I have mixed feelings over Arch. It's good because it have a big documentation and many package support over AUR. The bad it's forums aren't the friendliest place on the internet (here's a great place overall :)) and because AUR it's maintained by the community some packages get abandoned or break without the proper upgrades, and I'm don't personally a big fan of systemd. The Void distro have much potential but some packages on 32 bits are very difficult to port (like Firefox) for what I've talked with the VoidPPC maintainer over email. Don't get me wrong; I've got both distros installed over my Thinkpads and I like/welcome more diversity of Linux distro everywhere (PowerPC, x86, ARM) because when I joined this forum I remember that if you wanna try an updated Linux the only option was Debian unstable.
 
Why on earth would Apple implement setenv little-endian? at all in the first place if this bricks the machine? Is there any Open Firmware documentation about it? Apparently it is recoverable but only after shorting the mobo battery terminals (with the battery removed) or allegedly by pressing the power button for 1-2 mins.
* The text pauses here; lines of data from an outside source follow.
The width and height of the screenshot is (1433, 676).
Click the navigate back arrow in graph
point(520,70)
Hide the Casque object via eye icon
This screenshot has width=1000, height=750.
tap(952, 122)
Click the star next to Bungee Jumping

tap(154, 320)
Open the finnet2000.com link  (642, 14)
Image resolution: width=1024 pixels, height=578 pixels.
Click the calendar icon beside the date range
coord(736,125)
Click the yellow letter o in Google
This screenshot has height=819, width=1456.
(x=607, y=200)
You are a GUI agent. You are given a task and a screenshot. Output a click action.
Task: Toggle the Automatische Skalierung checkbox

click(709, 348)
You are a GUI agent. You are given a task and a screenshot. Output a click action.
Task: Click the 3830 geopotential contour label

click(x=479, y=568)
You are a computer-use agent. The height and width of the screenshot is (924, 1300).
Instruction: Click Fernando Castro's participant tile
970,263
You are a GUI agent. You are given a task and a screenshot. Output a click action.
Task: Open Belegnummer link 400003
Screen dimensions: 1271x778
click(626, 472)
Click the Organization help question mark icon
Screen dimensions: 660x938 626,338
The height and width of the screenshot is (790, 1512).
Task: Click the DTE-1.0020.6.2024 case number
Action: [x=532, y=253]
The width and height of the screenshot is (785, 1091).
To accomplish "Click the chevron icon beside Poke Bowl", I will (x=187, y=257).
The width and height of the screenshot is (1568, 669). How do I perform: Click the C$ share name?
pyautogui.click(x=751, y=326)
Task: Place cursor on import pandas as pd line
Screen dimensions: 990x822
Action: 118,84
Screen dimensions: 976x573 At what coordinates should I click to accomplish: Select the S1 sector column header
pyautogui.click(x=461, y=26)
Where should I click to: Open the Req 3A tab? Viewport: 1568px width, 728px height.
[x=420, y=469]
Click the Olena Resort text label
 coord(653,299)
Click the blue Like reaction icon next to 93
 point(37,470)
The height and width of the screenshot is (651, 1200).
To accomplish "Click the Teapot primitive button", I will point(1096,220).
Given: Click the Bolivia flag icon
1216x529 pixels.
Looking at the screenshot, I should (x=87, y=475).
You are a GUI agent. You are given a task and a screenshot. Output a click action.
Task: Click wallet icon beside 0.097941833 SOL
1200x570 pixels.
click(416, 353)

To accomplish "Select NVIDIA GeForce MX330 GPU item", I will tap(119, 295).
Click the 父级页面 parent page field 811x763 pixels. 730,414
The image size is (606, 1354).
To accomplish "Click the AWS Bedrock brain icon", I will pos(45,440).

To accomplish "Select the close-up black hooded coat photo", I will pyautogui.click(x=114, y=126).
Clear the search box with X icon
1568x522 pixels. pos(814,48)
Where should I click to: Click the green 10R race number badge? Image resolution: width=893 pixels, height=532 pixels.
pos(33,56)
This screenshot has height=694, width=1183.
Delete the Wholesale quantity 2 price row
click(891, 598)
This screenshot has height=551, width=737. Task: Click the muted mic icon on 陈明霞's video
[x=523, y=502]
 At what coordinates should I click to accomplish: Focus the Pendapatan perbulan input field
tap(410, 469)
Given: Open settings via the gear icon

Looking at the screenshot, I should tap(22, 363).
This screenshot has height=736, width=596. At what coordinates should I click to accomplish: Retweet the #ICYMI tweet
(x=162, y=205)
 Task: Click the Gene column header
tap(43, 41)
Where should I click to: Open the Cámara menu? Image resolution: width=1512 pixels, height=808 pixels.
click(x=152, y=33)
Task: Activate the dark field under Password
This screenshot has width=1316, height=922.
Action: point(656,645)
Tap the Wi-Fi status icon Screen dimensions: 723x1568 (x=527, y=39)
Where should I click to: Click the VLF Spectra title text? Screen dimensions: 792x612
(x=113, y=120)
I can't help but wonder whether this might be something to exploit on to run ppc64le linux on G5s, is it that the G5 lacks the le mode altogether or that it simply lacks the MSR endianness switch bit? Allegedly qemu+KVM PS enables hypervisor mode to run a guest OS in little-endian on the G5 (https://jhamby.medium.com/retrocomputing-powerpc-part-1-271f74a08241) since the G5 hypervisor is apparently factory-disabled.

Anyone tried sticking a ppc winnt CD (little endian) in a G3/4 or ppc64le linux DVD in a G5 after entering this?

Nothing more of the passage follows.